Marun nega pressão sobre governadores mas diz que vai "dialogar de forma especial" com quem recebe financiamento

Ministro da Secretaria de Governo, Carlos Marun, durante evento no Palácio do Planalto, em Brasília 21/2/2017 REUTERS/Ueslei Marcelino

BRASÍLIA (Reuters) - O ministro da Secretaria de Governo, Carlos Marun, negou nesta quinta-feira, em nota, que tenha condicionado a liberação de financiamentos da Caixa Econômica Federal aos Estados a esforço dos governadores pela aprovação da reforma da Previdência.

“Desafio qualquer um a destacar o trecho em que afirmo que financiamentos estão condicionados a apoio a necessária Reforma da Previdência. Afirmei, como reafirmo, que espero que todos os agentes públicos tenham a responsabilidade de contribuir neste momento histórico da vida da nação”, disse o ministro depois de afirmar que assistiu à sua própria entrevista para verificar o que havia dito.

O ministro, que tomou posse no lugar do tucano Antonio Imbassahy há menos de 15 dias, afirmou em entrevista, há dois dias, que os financiamentos da Caixa “são ações de governo” e que “deve, sim, ser discutido com esses governantes alguma reciprocidade no sentido de que seja aprovada a reforma da Previdência”.

A declaração do ministro causou problemas para o governo. Em carta, governadores do Nordeste reagiram à entrevista. Membros do Ministério Público e políticos também criticaram Marun.

Na nota, divulgada apenas nesta quinta-feira, Marun diz que afirmou, e reafirma ainda, que vai “dialogar de forma especial com aqueles que estão sendo beneficiados por ações do governo, pleiteando o seu envolvimento no esforço que estamos fazendo para realizar as reformas que o Brasil necessita”.
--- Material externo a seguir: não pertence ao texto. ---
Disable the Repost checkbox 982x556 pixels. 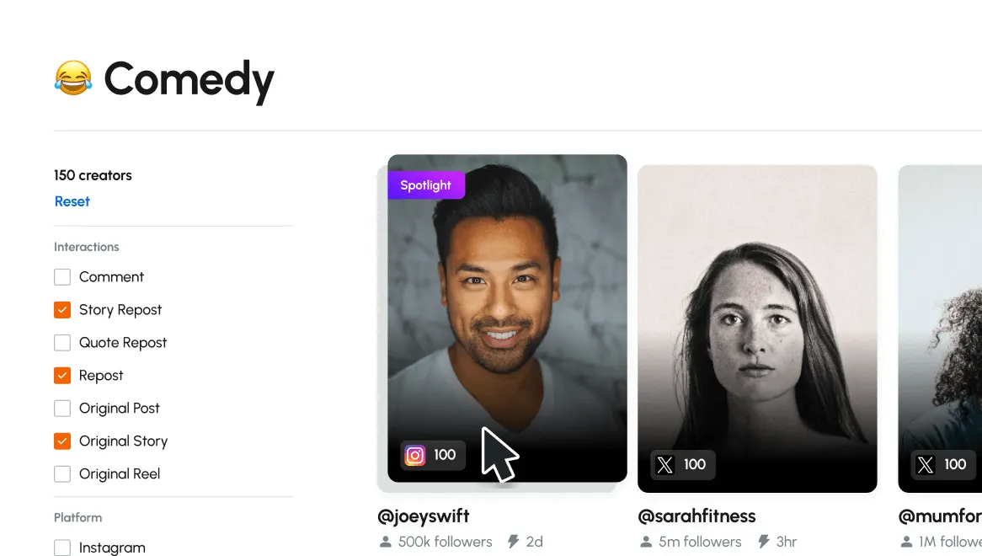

Marun acusa ainda os governadores que reagiram à sua afirmação de tentar esconder a ação do governo federal em ações financiadas pelos bancos públicos para “buscar resultados eleitorais exclusivamente para si”.

Ontem, durante discurso em evento no Rio de Janeiro, o presidente Michel Temer também cobrou empenho de governadores pela reforma.

“Se não fizermos a reforma da Previdência agora, não haverá qualquer candidato a governador, deputado ou senador que não tenha que tocar no assunto, pois será cobrado a respeito disso”, afirmou o presidente.